TASK ITEM -> Please report how many lines in the records below contain the word "icon", and give nothing else.

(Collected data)
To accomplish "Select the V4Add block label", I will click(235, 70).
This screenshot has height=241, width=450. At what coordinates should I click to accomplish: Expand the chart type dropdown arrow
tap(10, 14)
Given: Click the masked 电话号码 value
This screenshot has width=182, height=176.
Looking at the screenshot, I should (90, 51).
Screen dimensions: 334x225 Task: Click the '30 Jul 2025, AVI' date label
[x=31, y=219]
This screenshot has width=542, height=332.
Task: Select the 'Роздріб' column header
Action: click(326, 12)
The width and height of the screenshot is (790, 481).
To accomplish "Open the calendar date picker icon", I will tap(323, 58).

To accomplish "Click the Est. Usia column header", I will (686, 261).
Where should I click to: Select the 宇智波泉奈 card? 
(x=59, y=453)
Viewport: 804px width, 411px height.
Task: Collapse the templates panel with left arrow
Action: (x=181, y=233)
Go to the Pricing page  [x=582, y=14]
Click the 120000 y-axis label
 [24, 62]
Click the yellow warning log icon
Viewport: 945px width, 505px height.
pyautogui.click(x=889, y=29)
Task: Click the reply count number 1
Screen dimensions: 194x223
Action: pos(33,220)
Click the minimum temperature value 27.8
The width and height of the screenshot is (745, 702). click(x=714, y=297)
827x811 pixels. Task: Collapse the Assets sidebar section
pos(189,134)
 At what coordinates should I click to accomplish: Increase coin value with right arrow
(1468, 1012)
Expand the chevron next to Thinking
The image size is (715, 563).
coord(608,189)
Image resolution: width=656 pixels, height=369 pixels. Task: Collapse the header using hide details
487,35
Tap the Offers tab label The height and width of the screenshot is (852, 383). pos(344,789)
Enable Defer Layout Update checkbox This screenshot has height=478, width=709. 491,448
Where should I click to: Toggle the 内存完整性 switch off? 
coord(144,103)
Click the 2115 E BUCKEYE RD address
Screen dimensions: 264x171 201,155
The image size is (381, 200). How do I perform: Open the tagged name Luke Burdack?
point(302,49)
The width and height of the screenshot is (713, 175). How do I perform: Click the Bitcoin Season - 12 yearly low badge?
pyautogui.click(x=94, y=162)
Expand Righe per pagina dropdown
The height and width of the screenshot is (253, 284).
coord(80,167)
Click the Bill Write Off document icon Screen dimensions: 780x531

TASK RESULT -> 3